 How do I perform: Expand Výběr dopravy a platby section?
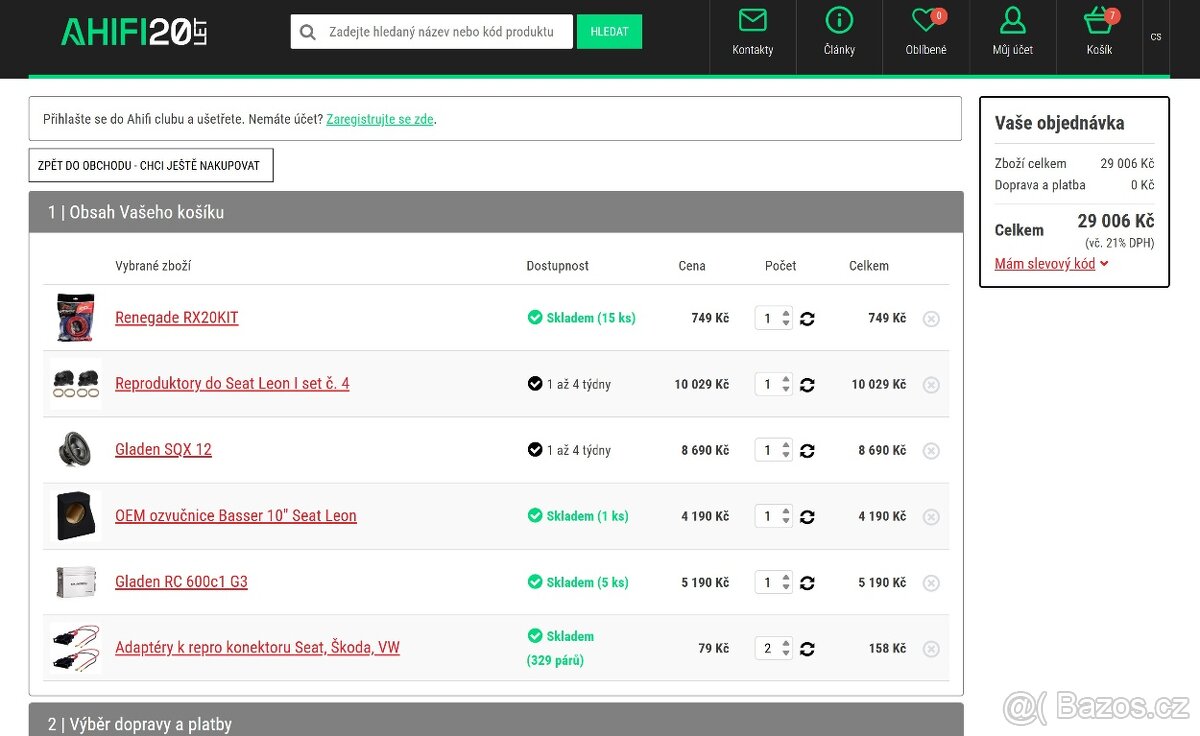495,723
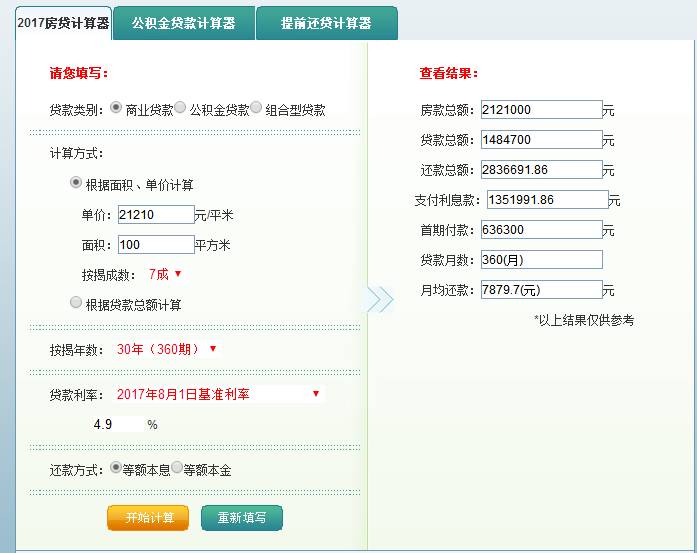Click the 月均还款 result field

coord(541,290)
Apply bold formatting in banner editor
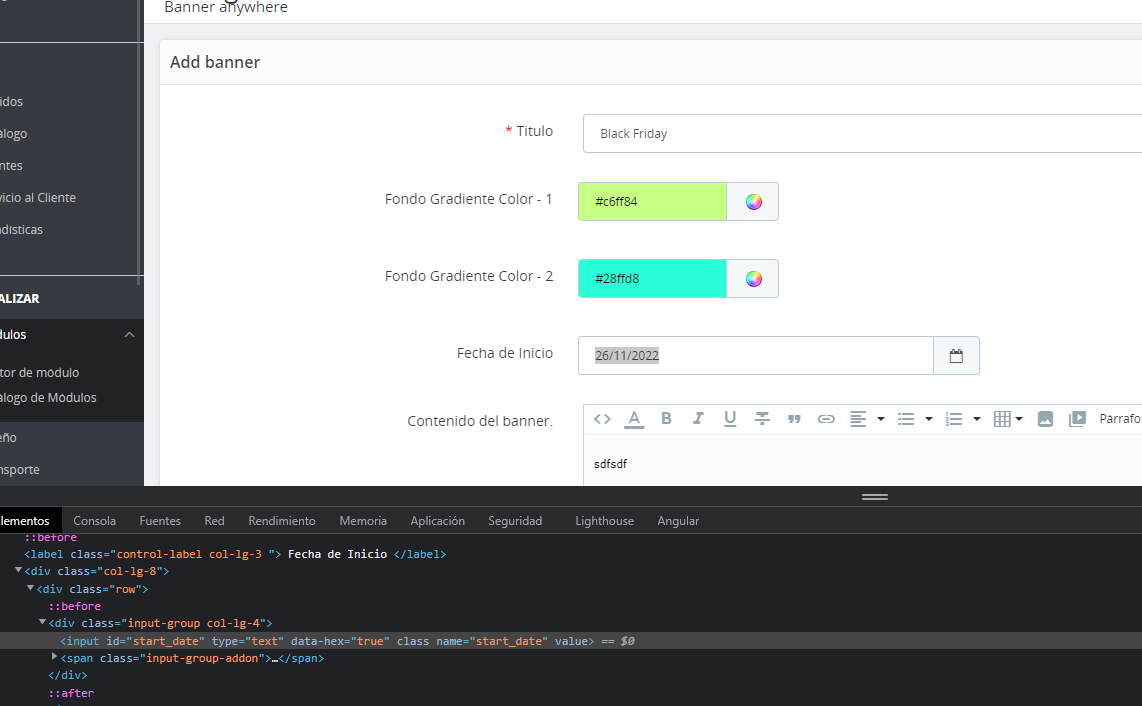1142x706 pixels. coord(666,419)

++++++++

# ABOUT THIS TASK:
Word for word, repeat the data above with the pictures left out.

# OUTPUT:
 How do I perform: Expand Výběr dopravy a platby section?
495,723
Click the 月均还款 result field

coord(541,290)
Apply bold formatting in banner editor
1142x706 pixels. coord(666,419)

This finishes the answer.